Employment of teams of multiple mobile robotic agents in urban man-made environments can enable effective exploration and search and rescue missions. Due to the limited resources and power considerations of individual agents, cooperation between individuals can enhance the performance of the team. In this project we investigate design and performance evaluation of different control and communication strategies between the team members.

The goal of this project is to use the constraints of (man-made) environments (i.e. parallel and orthogonal lines and planes) in order to develop sef of  efficient and completely automated techniques for aquisition of a variety of models from a sparse set of uncalibrated views. The techniques apply to full 3D models as well as image mosaic representations.

All possible constraints among multiple views of different image features (points, lines, planes, curves) can be characterized as rank conditions of the so-called multiple view matrix. This characterization gives rise to a new set of algorithms from structure and motion recovery, image matching and image transfer from multiple views of the static as well as dynamic scenes.

The estimation of  scene structure and camera motion from image sequence requires optimization techniques whose performance depends of measurement noise, type of scene and camera motion. Carefull study of the behavior of the objective function as these parameters vary sheds some light on the difficulties with the traditional estimation techniques and in certain cases reveals ambiguities present in human visual system.

This project explored the feasibility of the use of visual sensing as a part of the Advanced Vehicle Control System. The use of visual sensing has been demostrated in the context of longitudinal and lateral control. The integration of the vision subsystem with the vehicle control subsystem enabled us to perform real-world experiments with vision as an integral component of the vehicles control system.
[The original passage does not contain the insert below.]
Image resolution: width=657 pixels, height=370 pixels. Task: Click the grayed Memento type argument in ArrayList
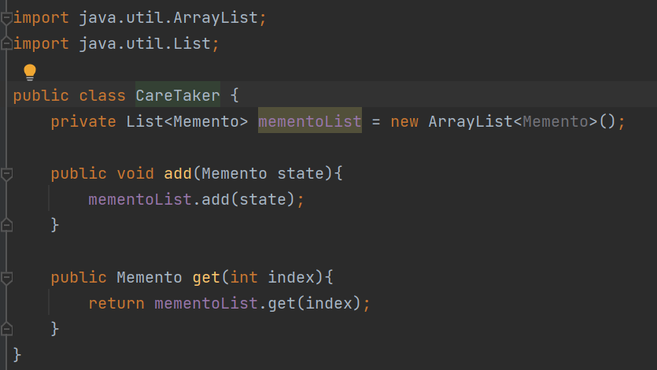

As a part of my thesis work I designed an architecture for a team of mobile agents involved in a variety of navigation tasks. Agent's tasks were specified as networks of processes. Modeling the individual processes in terms of finite state machines enabled formal analysis of such task descriptions. As a result of this analysis, a discrete event controller for the entire team was  synthesized. Safety and liveness properties of the system have been verified, guaranteeing correct use of resources and proper communication protocols between various components of the system.